**EXTRAIT FOURNI**
La question du blog
Toyota ne cache pas son engagement pour la planète et est même très en avance sur les aspects de la neutralité carbone. Comment expliquer que le Juste-à-temps et l’augmentation des fréquences de prélèvement vont dans ce sens ? Le chemin exigeant de la maîtrise écologique des supply chains.
Le Juste-à-temps a peu de sens si nous n’augmentons pas la fréquence de prélèvement des pièces de toute la chaine logistique. A l’image du laitier qui passe tous les matins distribuer du lait frais dans les chaumières, le modèle Toyota pratique le ‘milk run’ avec ses fournisseurs : plutôt que d’avoir un camion de références A le mardi, un camion de références B le mercredi et un camion de références C le jeudi, Toyota vient prélever toutes les références plusieurs fois par jour chez ses fournisseurs : « 15 camions par jour. 12 camions par jour. 50 camions par jour. Chacun des fournisseurs est visité plusieurs fois par jour par un camion qui prélève de toutes les pièces à chaque passage. »

**TRAVAIL DEMANDÉ**
- 1) Dans l'extrait sur le Juste-à-temps chez Toyota, à quelle figure le « milk run » est-il comparé ?
- 2) Prolongez, s'il vous plaît, l'extrait sur le Juste-à-temps chez Toyota à partir de sa dernière phrase.

**DONNÉES BRUTES**
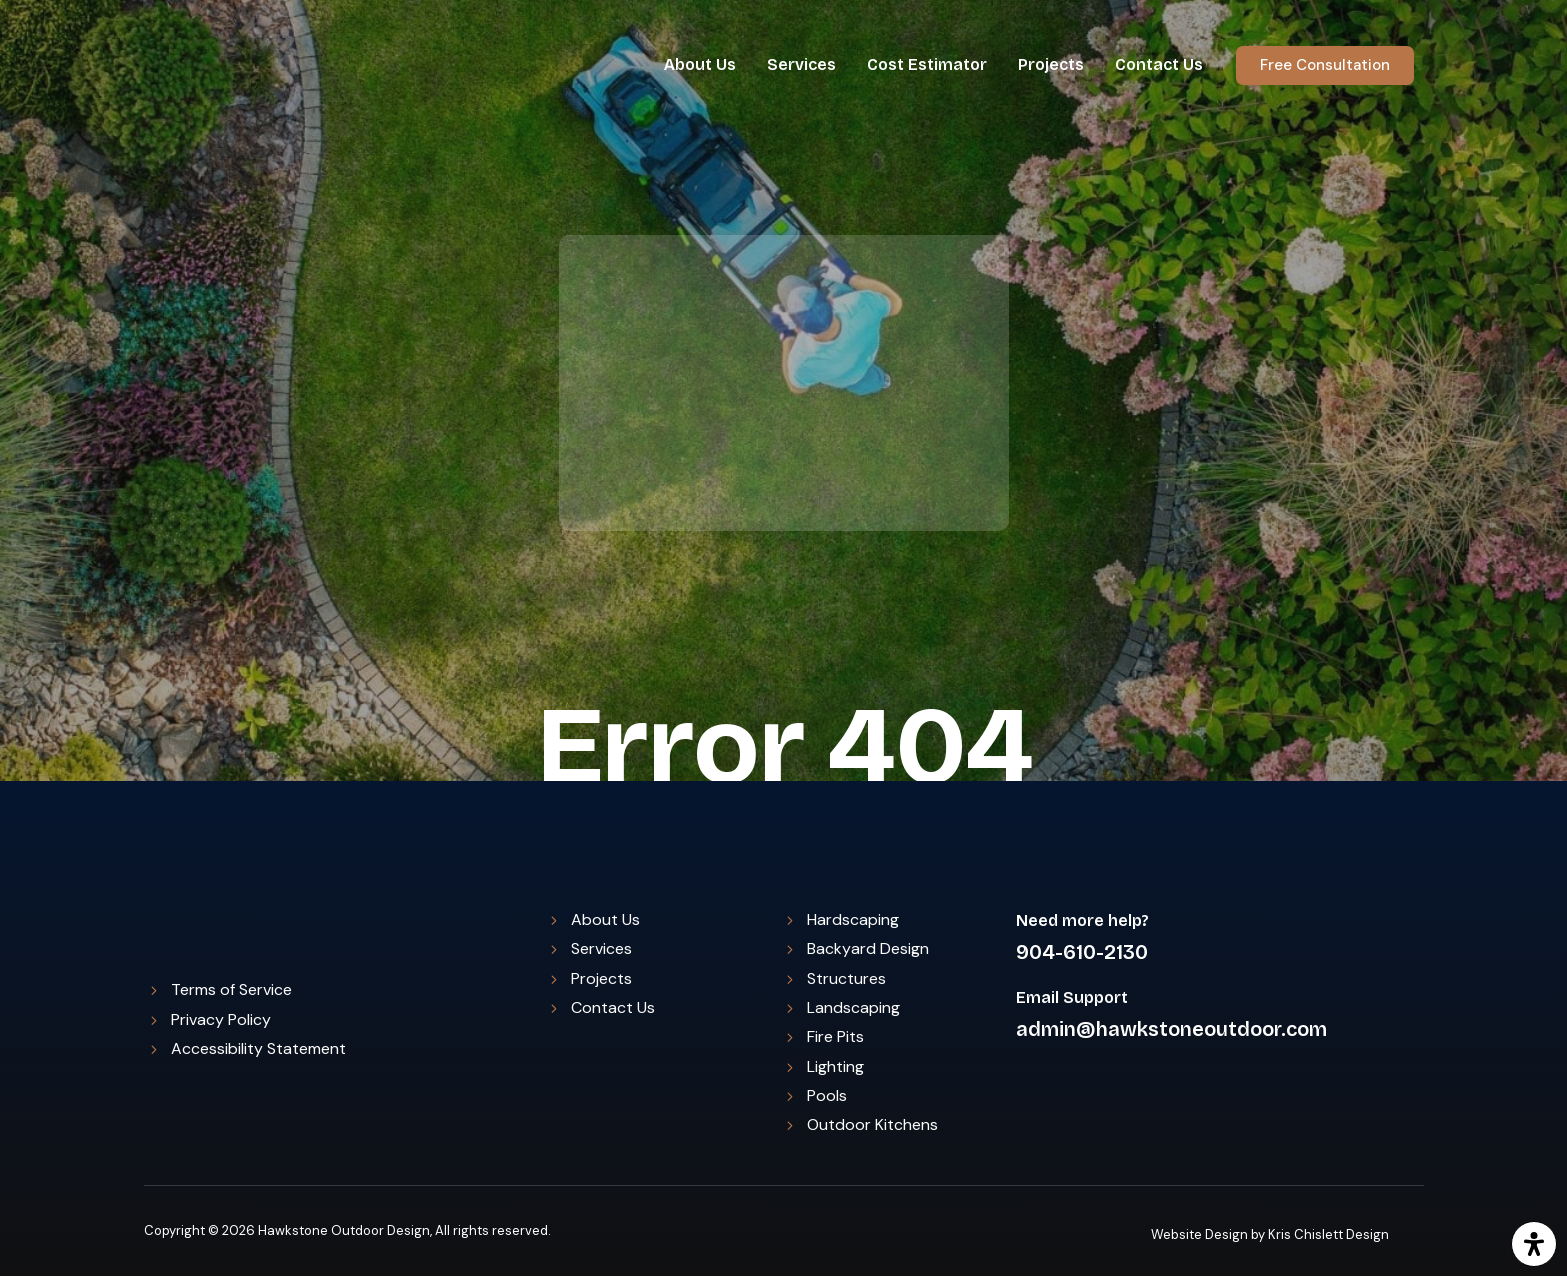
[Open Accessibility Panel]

**RÉPONSES PAR CONSIGNE**
- 1) Au laitier qui passe tous les matins distribuer du lait frais dans les chaumières.

- 2)
La réponse de Godefroy
Depuis plus de vingt ans, c’est sans doute la critique la plus fréquente que j’ai entendue à propos du lean : la multiplication des liaisons entre étapes de production serait la preuve de l’inefficacité de la méthode. J’ai entendu cela bien avant que les questions environnementales ne prennent l’importance qu’elles ont aujourd’hui : au nom du coût de l’essence, ou de l’accroissement nécessaire de la flotte de camions, ou encore de l’exposition aux risques de retard du transport maritime, par exemple. Les gens qui ressentent le désir de s’opposer intellectuellement au lean identifient intuitivement la multiplication des livraisons comme une curiosité, un gâchis potentiel, donc un possible point faible. Comme les praticiens du lean ne sont pas prêts à lâcher sur la réduction de la taille des lots, ils refusent en bloc cette critique… et apparaissent comme les apôtres d’une religion toyotiste, incapables de considérer froidement les mauvais côtés de leur doctrine. Le clivage devient identitaire, et tout se bloque. C’est un des obstacles classiques à la diffusion du lean.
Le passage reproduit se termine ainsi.